Your answer must consist of the records exactly as given, with no pictures included.

Records drawn from a dataset:
━━━━━━━━━━
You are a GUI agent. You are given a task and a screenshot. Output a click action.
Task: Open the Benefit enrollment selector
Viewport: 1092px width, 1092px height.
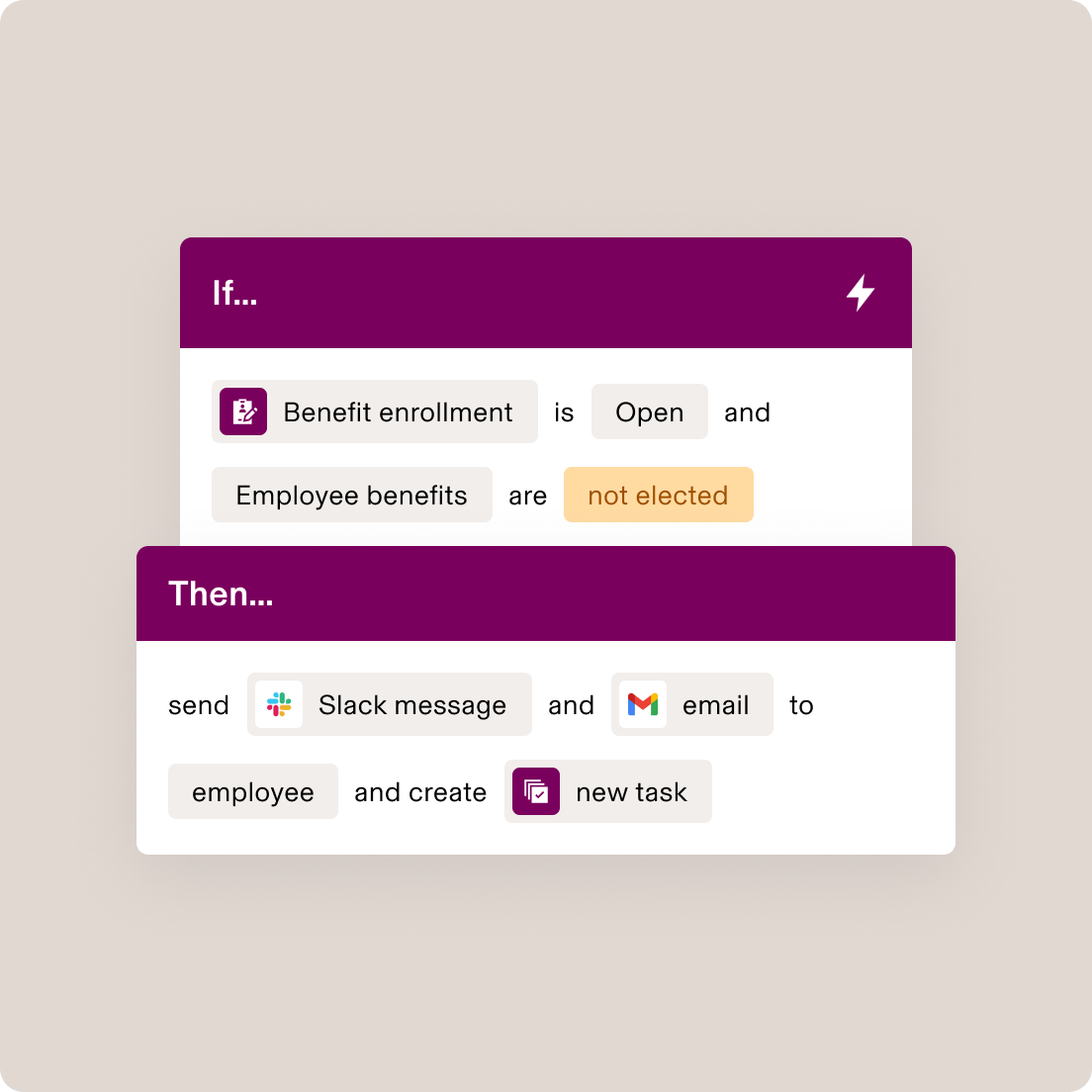[x=374, y=411]
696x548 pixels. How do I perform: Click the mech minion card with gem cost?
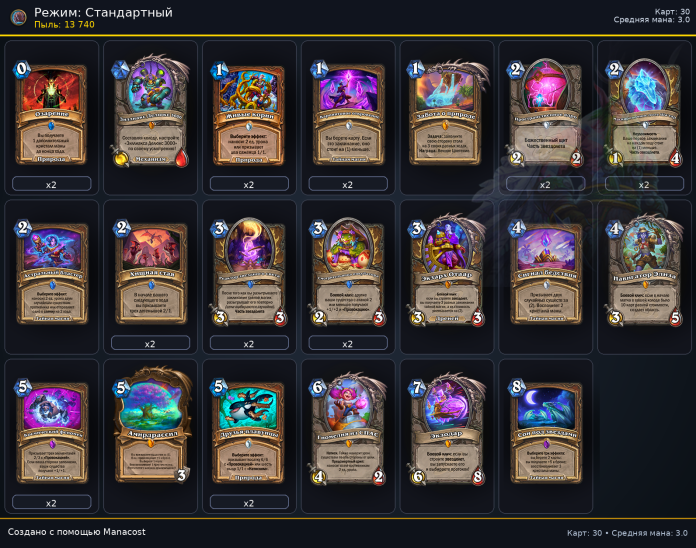pos(151,112)
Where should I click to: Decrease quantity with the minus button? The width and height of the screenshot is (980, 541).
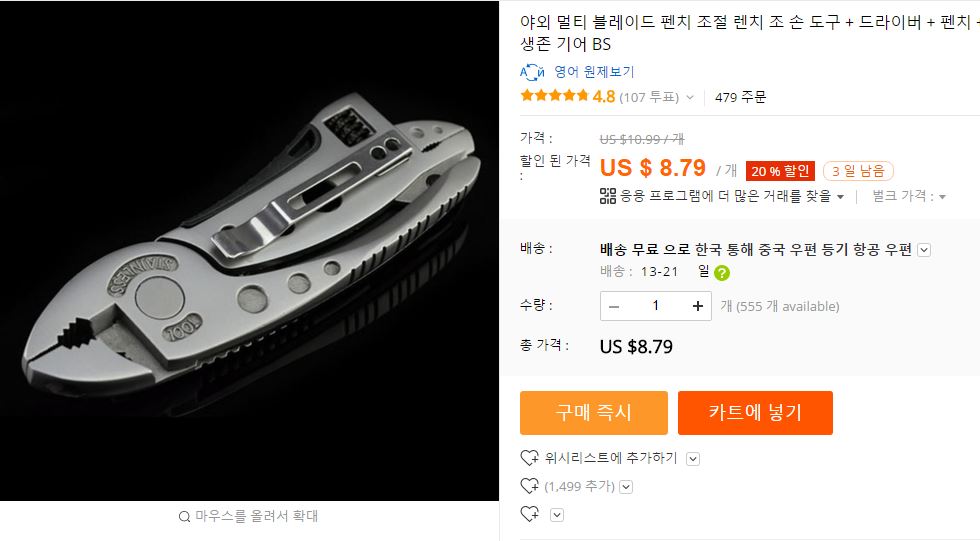point(614,306)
━━━━━━━━━━
#### Solution to this problem:
You are a GUI agent. You are given a task and a screenshot. Output a click action.
Task: Open the Benefit enrollment selector
Viewport: 1092px width, 1092px height.
[x=374, y=411]
696x548 pixels. How do I perform: Click the mech minion card with gem cost?
pos(151,112)
Where should I click to: Decrease quantity with the minus button? The width and height of the screenshot is (980, 541).
point(614,306)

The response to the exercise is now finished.